Hepatol Res. 2007 Oct;37 Suppl 3:S478-86. doi: 10.1111/j.1872-034X.2007.00243.x.

Abstract

Sclerosing cholangitis is heterogeneous in its etiopathogenesis. Recently, sclerosing cholangitis showing abundant immunoglobulin (Ig)G4+ plasma cell infiltration was added to the sclerosing cholangitis group. This form was frequently associated with sclerosing pancreatitis (autoimmune pancreatitis) and also occasionally with other diseases such as chronic sclerosing sialadenitis, all of which falls within IgG4-related sclerosing disease. Herein, this new member, called IgG4-related sclerosing cholangitis (IgG4-SC), is reviewed. IgG4-SC shows grossly medullary and fleshy lesions along the biliary tree, and histologically marked lymphoplasmacytic infiltration with extensive fibrosis, and obliterative phlebitis, sharing histopathological features with sclerosing pancreatitis.
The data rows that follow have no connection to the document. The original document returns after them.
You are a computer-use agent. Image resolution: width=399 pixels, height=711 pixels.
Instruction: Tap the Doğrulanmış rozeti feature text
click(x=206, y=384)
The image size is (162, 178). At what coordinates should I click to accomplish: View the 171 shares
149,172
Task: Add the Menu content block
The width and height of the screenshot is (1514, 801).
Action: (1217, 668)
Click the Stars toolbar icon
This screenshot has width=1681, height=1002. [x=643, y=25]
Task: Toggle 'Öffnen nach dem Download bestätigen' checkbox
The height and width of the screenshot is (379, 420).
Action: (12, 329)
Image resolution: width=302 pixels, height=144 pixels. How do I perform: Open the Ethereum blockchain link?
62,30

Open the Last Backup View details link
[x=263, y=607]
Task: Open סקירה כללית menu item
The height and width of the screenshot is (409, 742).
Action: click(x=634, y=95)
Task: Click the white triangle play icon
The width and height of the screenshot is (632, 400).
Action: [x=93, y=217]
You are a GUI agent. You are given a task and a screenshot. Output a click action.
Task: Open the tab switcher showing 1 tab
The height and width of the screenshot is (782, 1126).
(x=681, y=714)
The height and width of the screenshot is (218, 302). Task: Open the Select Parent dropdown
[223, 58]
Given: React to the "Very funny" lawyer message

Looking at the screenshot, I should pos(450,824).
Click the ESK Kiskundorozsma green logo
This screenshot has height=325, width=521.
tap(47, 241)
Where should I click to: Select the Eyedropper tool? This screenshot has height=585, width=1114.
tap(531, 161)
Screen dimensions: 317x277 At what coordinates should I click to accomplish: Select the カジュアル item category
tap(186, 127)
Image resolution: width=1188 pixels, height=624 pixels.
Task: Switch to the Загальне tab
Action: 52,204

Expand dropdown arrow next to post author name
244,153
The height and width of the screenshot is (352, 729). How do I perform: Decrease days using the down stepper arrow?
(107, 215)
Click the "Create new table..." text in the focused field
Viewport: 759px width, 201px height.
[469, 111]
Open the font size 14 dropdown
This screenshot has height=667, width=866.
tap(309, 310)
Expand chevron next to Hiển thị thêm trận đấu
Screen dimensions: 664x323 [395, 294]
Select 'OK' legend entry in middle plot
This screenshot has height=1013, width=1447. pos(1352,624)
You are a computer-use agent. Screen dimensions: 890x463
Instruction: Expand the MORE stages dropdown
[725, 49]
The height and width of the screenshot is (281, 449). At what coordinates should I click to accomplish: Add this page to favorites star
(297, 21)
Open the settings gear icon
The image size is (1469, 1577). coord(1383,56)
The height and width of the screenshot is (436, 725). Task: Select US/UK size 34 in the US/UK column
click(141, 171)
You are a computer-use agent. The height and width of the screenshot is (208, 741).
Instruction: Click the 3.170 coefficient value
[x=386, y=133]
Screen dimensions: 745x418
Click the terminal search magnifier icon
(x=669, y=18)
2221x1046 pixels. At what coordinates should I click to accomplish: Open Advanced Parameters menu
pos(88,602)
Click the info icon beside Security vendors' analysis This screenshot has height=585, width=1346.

Peribiliary glands are also severely affected. Interestingly, hepatic inflammatory pseudotumor (HIP) is not infrequently associated with IgG4-SC, and is thought as a local exaggeration of IgG4-SC. Immunohistochemically, many IgG4+ plasma cells and CD4+/CD25+ regulatory T cells are found around the affected bile ducts and portal tracts. Incontrast, these cells are scarce in the affected bile ducts of primary sclerosing cholangitis (PSC), a prototype of sclerosing cholangitis. Biliary lining epithelia are relatively spared in IgG4-SC in comparison with those of PSC showing degeneration and ulceration. In some cases of IgG4-SC, IgG4+ plasma cells are also found considerably in small portal tracts, so needle liver biopsy is useful for the diagnosis of IgG4-SC. Therapeutically, IgG4-SC responds well to steroid therapy, while such character is not reported in PSC. Taken together, IgG4-SC may be etiologically different from PSC, and immunopathological processes relating to IgG4 and regulatory T cells may be involved in the pathogenesis of IgG4-SC. Further studies are needed to clarify the etiopathogenesis of IgG4-SC and its related disorders.

摘要

硬化性胆管炎在其病因发病机制上具有异质性。最近,大量免疫球蛋白(Ig)G4+浆细胞浸润的硬化性胆管炎被添加到硬化性胆管炎组中。这种形式常与硬化性胰腺炎(自身免疫性胰腺炎)相关,偶尔也与慢性硬化性唾液腺炎等其他疾病相关,所有这些都属于 IgG4 相关的硬化性疾病。在此,对这种新成员,即 IgG4 相关的硬化性胆管炎(IgG4-SC)进行综述。IgG4-SC 表现为沿胆管树的大体髓样和肉质病变,组织学上表现为明显的淋巴浆细胞浸润伴广泛纤维化和闭塞性静脉炎,与硬化性胰腺炎具有相似的组织病理学特征。胆管周围腺体也受到严重影响。有趣的是,肝炎性假瘤(HIP)常与 IgG4-SC 相关,被认为是 IgG4-SC 的局部夸大。免疫组化显示,受影响的胆管和门脉周围有许多 IgG4+浆细胞和 CD4+/CD25+调节性 T 细胞。相比之下,在原发性硬化性胆管炎(PSC)的受影响胆管中,这些细胞很少,PSC 是硬化性胆管炎的典型代表。与表现出退行性和溃疡性的 PSC 相比,IgG4-SC 的胆管上皮相对较少受到影响。在 IgG4-SC 的某些情况下,也可以在小的门脉周围区域发现大量的 IgG4+浆细胞,因此肝活检对 IgG4-SC 的诊断很有用。在治疗方面,IgG4-SC 对类固醇治疗反应良好,而 PSC 则没有这种特征。综上所述,IgG4-SC 可能在病因上与 PSC 不同,与 IgG4 和调节性 T 细胞相关的免疫病理过程可能参与了 IgG4-SC 的发病机制。需要进一步的研究来阐明 IgG4-SC 的病因发病机制及其相关疾病。